Dr Bows said: “… While such endpoint targets dominate the policy agenda, they do not, in isolation, have a scientific basis and are likely to lead to dangerously misguided policies. To be scientifically credible, policy must be informed by an understanding of cumulative emissions and associated emission pathways.
“Every year that the emissions grow more than anticipated, as they have since 2000, the 2050 target will need to be adjusted.

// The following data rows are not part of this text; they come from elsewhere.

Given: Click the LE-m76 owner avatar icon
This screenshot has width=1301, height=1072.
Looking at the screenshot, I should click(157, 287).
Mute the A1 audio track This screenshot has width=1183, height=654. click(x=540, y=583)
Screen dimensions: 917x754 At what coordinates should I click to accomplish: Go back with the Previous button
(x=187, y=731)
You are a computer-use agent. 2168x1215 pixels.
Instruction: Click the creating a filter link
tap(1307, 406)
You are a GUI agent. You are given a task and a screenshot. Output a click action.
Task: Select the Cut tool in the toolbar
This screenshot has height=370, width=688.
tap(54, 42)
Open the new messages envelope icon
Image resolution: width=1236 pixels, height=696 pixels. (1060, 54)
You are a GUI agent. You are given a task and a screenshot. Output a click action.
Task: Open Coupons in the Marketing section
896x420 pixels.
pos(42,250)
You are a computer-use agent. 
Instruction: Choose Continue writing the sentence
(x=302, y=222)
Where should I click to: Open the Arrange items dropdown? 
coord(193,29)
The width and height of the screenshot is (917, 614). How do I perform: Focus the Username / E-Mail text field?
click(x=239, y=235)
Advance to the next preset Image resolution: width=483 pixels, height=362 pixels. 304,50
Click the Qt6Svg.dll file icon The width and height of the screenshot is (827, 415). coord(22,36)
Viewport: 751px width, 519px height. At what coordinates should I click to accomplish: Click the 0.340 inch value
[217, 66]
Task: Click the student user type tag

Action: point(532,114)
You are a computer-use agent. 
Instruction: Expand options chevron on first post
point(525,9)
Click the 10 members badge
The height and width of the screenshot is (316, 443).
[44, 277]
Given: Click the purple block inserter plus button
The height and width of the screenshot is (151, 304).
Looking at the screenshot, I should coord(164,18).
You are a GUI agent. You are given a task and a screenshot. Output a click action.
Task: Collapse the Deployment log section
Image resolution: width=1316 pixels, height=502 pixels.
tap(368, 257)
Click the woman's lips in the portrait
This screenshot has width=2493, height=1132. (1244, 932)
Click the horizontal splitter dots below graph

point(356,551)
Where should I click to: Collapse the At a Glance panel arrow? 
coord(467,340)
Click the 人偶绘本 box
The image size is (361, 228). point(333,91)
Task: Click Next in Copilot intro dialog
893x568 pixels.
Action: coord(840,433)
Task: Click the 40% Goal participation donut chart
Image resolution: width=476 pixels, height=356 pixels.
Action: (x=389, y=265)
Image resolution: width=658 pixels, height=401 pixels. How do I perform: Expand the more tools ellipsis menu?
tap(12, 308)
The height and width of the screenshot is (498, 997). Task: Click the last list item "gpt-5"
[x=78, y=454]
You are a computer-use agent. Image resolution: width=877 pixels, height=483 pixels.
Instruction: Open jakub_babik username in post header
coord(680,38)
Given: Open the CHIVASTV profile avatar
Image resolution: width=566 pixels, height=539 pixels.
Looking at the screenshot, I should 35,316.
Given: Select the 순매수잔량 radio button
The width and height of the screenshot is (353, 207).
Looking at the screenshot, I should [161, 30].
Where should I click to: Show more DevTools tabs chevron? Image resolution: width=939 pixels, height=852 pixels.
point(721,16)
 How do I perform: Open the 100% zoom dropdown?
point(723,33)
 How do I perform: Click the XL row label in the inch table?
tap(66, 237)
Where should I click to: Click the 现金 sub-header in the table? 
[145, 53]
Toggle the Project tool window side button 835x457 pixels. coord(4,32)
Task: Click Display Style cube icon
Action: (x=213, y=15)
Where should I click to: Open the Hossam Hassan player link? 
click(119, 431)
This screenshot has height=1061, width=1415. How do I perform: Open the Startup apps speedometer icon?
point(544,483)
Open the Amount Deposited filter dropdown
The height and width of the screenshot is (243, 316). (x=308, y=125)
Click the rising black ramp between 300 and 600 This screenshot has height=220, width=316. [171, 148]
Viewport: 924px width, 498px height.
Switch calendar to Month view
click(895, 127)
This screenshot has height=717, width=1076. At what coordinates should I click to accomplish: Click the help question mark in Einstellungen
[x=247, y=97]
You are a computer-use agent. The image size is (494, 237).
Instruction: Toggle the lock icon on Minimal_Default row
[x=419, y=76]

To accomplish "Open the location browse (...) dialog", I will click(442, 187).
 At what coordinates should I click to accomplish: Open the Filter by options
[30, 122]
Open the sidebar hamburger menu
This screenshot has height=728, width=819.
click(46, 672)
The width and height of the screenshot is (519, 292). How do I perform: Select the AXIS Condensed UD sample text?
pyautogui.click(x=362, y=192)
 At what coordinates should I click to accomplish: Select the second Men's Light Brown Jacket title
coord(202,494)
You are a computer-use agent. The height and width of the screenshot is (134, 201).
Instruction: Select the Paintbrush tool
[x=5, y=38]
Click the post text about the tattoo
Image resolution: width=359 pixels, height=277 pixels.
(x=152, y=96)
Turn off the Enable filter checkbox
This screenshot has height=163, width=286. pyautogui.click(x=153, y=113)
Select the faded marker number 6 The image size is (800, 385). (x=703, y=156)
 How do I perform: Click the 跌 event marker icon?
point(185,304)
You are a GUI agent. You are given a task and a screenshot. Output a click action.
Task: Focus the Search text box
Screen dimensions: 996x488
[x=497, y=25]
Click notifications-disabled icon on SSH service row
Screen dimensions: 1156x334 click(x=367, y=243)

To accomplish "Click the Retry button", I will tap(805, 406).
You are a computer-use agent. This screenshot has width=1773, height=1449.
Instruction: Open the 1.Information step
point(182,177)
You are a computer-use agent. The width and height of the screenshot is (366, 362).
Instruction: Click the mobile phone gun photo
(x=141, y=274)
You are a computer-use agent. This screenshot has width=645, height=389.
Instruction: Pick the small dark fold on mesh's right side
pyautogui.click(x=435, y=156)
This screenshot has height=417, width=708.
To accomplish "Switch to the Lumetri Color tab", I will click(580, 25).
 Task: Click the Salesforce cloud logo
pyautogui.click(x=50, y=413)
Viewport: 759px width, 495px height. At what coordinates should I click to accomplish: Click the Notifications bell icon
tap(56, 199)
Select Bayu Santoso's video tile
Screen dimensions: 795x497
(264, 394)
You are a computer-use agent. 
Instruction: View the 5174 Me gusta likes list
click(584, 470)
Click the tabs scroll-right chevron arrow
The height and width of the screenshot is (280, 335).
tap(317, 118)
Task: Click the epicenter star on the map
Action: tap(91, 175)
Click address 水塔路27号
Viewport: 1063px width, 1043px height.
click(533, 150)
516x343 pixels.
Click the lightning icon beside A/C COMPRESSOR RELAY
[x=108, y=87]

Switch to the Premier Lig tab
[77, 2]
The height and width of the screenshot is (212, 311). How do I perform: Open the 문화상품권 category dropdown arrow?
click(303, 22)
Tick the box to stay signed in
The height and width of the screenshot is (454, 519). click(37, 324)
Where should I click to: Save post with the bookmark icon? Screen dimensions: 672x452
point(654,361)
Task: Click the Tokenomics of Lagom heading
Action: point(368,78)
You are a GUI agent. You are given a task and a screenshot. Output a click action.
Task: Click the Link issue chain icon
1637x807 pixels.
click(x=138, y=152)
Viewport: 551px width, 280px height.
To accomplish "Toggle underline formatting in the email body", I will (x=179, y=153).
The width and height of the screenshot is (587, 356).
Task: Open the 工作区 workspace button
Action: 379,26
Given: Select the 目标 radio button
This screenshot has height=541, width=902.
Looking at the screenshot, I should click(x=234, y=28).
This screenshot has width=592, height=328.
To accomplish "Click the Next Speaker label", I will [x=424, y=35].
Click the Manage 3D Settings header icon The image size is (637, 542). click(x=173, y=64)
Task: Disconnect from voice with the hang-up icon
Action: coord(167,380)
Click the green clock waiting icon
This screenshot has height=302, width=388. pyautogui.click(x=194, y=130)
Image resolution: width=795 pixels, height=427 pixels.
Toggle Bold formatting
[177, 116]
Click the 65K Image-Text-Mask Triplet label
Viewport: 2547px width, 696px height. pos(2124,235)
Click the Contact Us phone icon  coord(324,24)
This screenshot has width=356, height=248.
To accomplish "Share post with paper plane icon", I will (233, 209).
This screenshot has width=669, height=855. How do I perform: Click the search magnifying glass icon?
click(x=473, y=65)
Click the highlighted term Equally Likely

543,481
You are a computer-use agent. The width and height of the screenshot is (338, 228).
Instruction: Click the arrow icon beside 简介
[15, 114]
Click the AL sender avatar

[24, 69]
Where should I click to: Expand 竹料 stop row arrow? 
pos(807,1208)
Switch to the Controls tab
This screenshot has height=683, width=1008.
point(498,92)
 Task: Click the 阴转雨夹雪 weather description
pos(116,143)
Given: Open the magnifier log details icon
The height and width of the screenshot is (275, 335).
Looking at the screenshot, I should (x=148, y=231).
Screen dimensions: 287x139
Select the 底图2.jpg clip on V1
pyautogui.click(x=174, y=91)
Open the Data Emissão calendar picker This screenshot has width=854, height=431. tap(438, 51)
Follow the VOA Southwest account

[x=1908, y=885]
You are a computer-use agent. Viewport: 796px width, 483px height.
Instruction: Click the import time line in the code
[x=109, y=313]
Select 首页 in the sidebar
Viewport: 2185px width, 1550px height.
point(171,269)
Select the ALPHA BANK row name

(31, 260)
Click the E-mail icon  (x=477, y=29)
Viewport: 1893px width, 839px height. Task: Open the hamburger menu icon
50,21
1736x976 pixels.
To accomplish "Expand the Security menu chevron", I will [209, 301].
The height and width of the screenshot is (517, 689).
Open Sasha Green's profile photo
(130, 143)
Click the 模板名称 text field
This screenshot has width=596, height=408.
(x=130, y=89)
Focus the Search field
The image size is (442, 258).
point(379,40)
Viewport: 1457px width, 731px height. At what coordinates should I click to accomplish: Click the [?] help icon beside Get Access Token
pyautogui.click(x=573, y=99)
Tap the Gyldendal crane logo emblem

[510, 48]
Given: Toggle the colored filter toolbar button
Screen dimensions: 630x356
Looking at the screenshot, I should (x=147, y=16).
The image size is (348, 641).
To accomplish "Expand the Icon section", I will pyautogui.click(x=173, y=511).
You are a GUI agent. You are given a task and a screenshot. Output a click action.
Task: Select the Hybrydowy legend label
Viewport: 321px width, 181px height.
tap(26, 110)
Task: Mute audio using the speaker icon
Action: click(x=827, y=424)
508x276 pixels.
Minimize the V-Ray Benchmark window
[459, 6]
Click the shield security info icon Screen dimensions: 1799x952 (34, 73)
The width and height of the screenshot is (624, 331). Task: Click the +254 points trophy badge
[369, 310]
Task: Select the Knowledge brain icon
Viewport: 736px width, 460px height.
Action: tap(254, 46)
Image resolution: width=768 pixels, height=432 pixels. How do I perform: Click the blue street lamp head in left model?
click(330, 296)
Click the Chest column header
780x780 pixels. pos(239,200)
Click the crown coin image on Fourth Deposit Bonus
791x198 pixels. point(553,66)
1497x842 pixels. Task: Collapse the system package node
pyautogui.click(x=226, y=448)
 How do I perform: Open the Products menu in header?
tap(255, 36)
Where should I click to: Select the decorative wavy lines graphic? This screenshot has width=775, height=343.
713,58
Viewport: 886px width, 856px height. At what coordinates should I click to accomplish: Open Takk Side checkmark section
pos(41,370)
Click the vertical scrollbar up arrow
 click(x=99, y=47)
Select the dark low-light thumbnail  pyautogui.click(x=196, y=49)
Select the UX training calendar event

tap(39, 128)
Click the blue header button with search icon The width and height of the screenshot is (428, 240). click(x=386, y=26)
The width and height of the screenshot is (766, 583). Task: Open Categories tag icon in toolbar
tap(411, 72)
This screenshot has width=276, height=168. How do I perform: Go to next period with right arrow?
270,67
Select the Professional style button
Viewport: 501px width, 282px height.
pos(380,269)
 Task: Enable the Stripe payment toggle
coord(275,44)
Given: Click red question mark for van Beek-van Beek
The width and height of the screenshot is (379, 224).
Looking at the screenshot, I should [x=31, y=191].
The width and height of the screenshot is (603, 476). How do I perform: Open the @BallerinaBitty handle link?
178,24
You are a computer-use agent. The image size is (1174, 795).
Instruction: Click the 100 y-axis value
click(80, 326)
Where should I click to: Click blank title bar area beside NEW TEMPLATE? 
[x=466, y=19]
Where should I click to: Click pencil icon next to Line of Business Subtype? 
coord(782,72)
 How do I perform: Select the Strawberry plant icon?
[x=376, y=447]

The less we take action now, the more we need to do in the future - and the focus on 2050 means we take our eye off the ball.”
In conclusion Dr Bows and Dr Anderson write: “It is increasingly unlikely that an early and explicit global climate change agreement or collective ad hoc national mitigation policies will deliver the urgent and dramatic reversal in emission trends necessary for stabilization at 450 ppmv (parts per million by volume) CO2e.
….“In the absence of an almost immediate step change in mitigation - away from the current trend of 3 per cent annual emission growth - adaptation would be much better guided by stabilisation at 650 ppmv CO2e - approximately 4°C….
….The special edition of the journal is edited by Professor Brian Launder, Professor of Mechanical Engineering at The University of Manchester.
In the introduction to the journal, he and co-author Prof Michael Thompson write that the consequences of global warming are “already causing misery and premature death for millions and hold the prospect of unquantifiable change and potential disaster on a global scale for the decades to come”.
…“Alarmed by what are seen as inadequate responses by politicians, for a number of years some scientists and engineers have been proposing major ‘last-minute’ schemes that, if properly developed and assessed in advance, could be available for rapid deployment, should the present general concern about climate change be upgraded to a recognition of imminent, catastrophic and, possibly, irreversible increases in global temperatures with all their associated consequences. While such geoscale interventions may be risky, the time may well come when they are accepted as less risky than doing nothing.”